À chaque fois, le butin est envoyé dans un musée à la gloire du conquérant, où Philippe Dagen voit l’écho du Führermuseum de Linz (Le Monde, 2017), une autre partie finissant chez les caciques du parti, descendants émérites de Goering selon la même source ; cependant qu’un reste innombrable et plus diffus est dispersé dans les circuits du marché de l’art selon un temps long. C’est ainsi que tant d’objets archéologiques du Moyen-Orient sont – aujourd’hui encore – vendus de façon plus ou moins clandestine en Europe et au Moyen-Orient. 

Et, chaque fois – la guerre finie et le pilleur vaincu – réclamations et dissimulations, arguments et arguties prolifèrent, avec pour conséquence de retarder longuement, si longuement, toute restitution…

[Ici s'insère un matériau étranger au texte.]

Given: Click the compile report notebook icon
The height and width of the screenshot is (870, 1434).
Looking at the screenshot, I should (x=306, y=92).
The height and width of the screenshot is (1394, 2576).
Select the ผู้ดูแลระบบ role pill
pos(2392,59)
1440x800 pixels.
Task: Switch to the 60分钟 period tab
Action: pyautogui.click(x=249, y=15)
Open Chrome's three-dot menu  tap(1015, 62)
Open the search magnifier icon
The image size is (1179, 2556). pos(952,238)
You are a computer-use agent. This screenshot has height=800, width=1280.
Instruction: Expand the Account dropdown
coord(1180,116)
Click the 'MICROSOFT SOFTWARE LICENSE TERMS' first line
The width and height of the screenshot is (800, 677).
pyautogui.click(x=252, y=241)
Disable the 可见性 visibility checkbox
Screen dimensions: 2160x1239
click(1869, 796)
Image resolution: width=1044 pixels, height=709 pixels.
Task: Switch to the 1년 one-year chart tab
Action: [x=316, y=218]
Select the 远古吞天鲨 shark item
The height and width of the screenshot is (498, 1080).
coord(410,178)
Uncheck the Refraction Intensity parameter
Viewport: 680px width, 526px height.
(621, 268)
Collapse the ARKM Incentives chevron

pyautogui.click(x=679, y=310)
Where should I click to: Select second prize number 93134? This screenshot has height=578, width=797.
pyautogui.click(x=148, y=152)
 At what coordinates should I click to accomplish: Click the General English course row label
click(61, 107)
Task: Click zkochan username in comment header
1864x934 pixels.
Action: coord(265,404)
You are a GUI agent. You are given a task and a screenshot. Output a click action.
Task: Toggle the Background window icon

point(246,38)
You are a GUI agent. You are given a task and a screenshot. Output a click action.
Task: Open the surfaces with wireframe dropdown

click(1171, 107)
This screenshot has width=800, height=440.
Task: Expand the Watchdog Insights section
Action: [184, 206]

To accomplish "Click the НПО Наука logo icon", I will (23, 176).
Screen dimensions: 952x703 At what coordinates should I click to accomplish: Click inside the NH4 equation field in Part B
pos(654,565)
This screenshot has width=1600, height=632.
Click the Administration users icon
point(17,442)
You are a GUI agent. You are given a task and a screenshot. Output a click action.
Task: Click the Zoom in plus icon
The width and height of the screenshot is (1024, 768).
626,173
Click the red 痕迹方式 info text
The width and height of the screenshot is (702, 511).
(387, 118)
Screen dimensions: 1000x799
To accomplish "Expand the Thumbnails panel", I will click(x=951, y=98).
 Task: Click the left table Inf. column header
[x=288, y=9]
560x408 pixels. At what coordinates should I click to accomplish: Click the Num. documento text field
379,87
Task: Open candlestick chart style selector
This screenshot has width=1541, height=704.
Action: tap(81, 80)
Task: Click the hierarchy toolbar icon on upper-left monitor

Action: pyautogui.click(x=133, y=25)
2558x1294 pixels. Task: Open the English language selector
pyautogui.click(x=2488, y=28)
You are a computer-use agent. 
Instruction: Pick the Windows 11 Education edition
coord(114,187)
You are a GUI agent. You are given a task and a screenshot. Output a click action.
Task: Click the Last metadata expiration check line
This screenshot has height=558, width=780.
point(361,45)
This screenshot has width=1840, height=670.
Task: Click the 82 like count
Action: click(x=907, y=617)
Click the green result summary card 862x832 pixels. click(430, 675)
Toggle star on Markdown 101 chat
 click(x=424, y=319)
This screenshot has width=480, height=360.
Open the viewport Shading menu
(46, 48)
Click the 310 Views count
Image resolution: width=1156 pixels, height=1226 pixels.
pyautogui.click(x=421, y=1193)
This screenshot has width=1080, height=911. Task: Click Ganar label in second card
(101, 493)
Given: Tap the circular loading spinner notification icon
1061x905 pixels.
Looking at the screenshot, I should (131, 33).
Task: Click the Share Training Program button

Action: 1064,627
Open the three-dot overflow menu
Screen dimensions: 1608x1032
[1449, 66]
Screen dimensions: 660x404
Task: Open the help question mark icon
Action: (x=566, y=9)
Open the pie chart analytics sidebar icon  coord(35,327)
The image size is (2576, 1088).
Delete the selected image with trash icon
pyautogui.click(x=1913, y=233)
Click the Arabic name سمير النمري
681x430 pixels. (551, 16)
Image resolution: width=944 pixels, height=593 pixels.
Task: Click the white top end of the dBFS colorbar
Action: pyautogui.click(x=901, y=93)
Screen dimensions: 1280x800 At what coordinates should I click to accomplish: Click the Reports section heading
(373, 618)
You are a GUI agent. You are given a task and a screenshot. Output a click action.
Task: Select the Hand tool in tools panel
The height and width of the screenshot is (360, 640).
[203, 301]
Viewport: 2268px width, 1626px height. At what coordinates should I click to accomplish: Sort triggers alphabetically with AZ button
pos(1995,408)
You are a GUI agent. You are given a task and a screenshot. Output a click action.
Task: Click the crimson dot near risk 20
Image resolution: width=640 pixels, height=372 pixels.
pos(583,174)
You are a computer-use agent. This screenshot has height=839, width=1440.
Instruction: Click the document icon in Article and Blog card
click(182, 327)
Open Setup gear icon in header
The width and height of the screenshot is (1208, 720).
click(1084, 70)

En 2015, le musée Picasso a accueilli le Projet Picasso, du Français Raphaël Denis : au pied du Portrait de Madame Paul Rosenberg et sa fille par Pablo Picasso – propriété du marchand Paul Rosenberg avant qu’il ne fût spolié en 1940 par l’occupant nazi – un amas de toiles noires et l’inscription vernichtet (« détruit »). Raphaël Denis est coutumier de ces interpellations. La documenta de Cassel les cultive : en 2017, l’artiste allemande Maria Eichhorn y expose Rose Valland Institute : plusieurs salles sont occupées par des bibliothèques, des documents agrandis aux dimensions des murs, des vitrines saturées de courriers officiels et de photographies. À quelques pas de là, l’installation de l’artiste congolais Sammy Baloji rassemble des tissages luxueux pris en Angola et au Congo par conquérants et colons, de force ou par des échanges inégaux. Ils appartiennent aujourd’hui à des musées européens, Copenhague ou Bruxelles ; ainsi le rappellent trois bronzes du Bénin symboliquement exposés à leurs côtés. 

Quand ne demeure alors pour toute arme que la provocation…

Le gâteau des rois, Congrès de Vienne - Marbres Elgin
Le Gâteau des Rois tiré au Congrès de Vienne (caricature datée de 1815, estampe, eau-forte, hauteur : 30,9 cm, largeur : 45,5 cm, Musée Carnavalet, G.27511, gallica).